Caching - Build systems can cache artifacts, meaning that only things that have changed since the last build need to be recompiled. This makes them fast, especially in CI environments.
Standardized interface - Instead of running
go test ./…
orpython -m test …
to execute tests, a build system will standardize everything. For example, in Bazel,bazel build //…
will build all of your code, regardless of what language different parts of the codebase are in, andbazel test //…
will do the same thing for tests.Code generation - Build systems can manage code generation for things like Protocol Buffers and GraphQL, which means they get automatically updated and don’t need to be manually updated and checked into source control.
Bazel specifically has the benefit of being a mature build system with great support for Go, Docker, Protocol Buffers, and more. It also helps that the two founding members have extensive experience using Blaze, Google’s internal version of Bazel.
While Bazel does have support for JavaScript, we aren’t recommending use of it at this time, as it seems to be more effort to setup and maintain than its worth.
User-facing API Servers
API servers are backend systems that are exposed to the internet and take user requests. We’re standardizing on GraphQL for serving these requests, specifically using gqlgen on the server to do code generation for the Go bindings of our schema. The motivation for using GraphQL is:
Cross Server Type Safety - By generating typings/bindings for both the frontend and backend, GraphQL translates the type-safety we design into all servers across the HTTP boundary.
Great support for clients - GraphQL can easily be served over HTTP and JSON, which are ubiquitous regardless of what client platform we’re targeting. Protocol Buffers + gRPC, for comparison, can be hard to work with because it’s a lower-level binary protocol, which in particular makes web support dodgy.

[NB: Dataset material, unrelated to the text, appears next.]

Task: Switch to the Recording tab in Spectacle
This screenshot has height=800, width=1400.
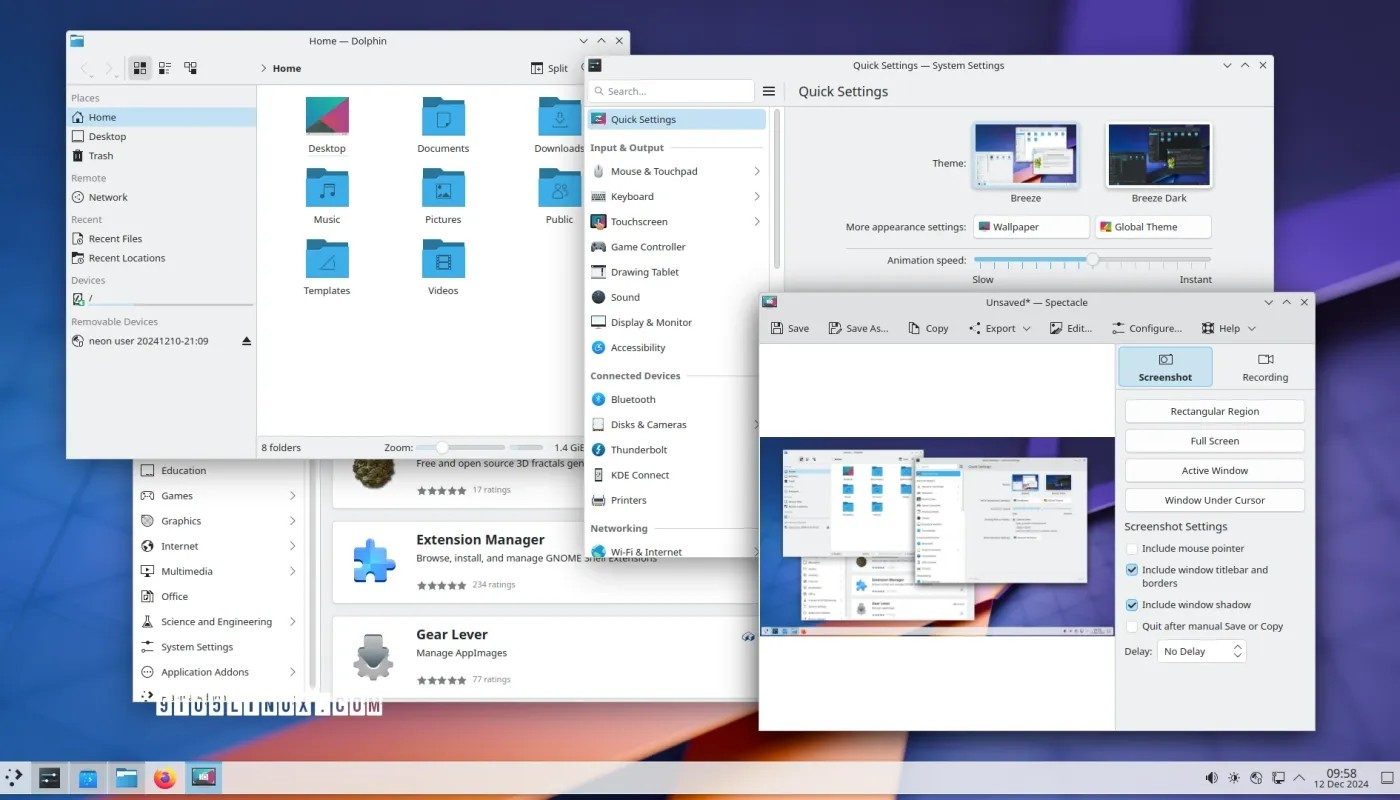Action: [1264, 367]
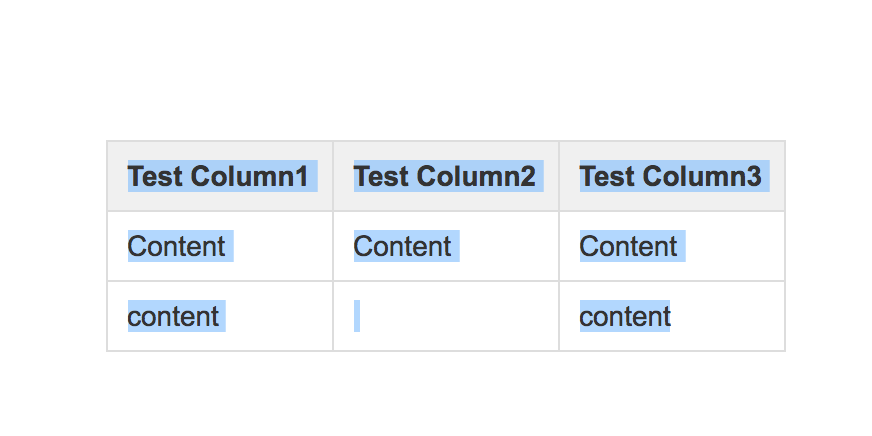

Minimal network traffic - GraphQL clients can request data on a bunch of disparate resources in a single request, which is a boon when working with devices on spotty network connections, as is a requirement for our first nonprofit client. Having to make fewer round trips also decreases the latency before things show up on the screen, which generally makes for a better client experience.
Core Backend Servers
‘Core’ backend servers are backends that aren’t exposed to the internet directly, but may communicate with each other and user-facing API servers. These servers may do things like provide blob storage, handle auth, etc, but won’t directly provide customer-specific business logic. These services should speak gRPC when communicating with each other. The motivation for using gRPC on these backends is:
gRPC is efficent - Using Protocol Buffers as the wire format means that gRPC messages are particularly compact and fast to serialize/deserialize.
gRPC is well-supported in Go - The ecosystem for working with gRPC in Go is mature and full-featured, with support for interceptors, auth, monitoring, logging, streaming RPCs, and more.
gRPC is well-documented - The gRPC site has both language-specific docs, and detailed breakdowns of all the useful features available in the ecosystem.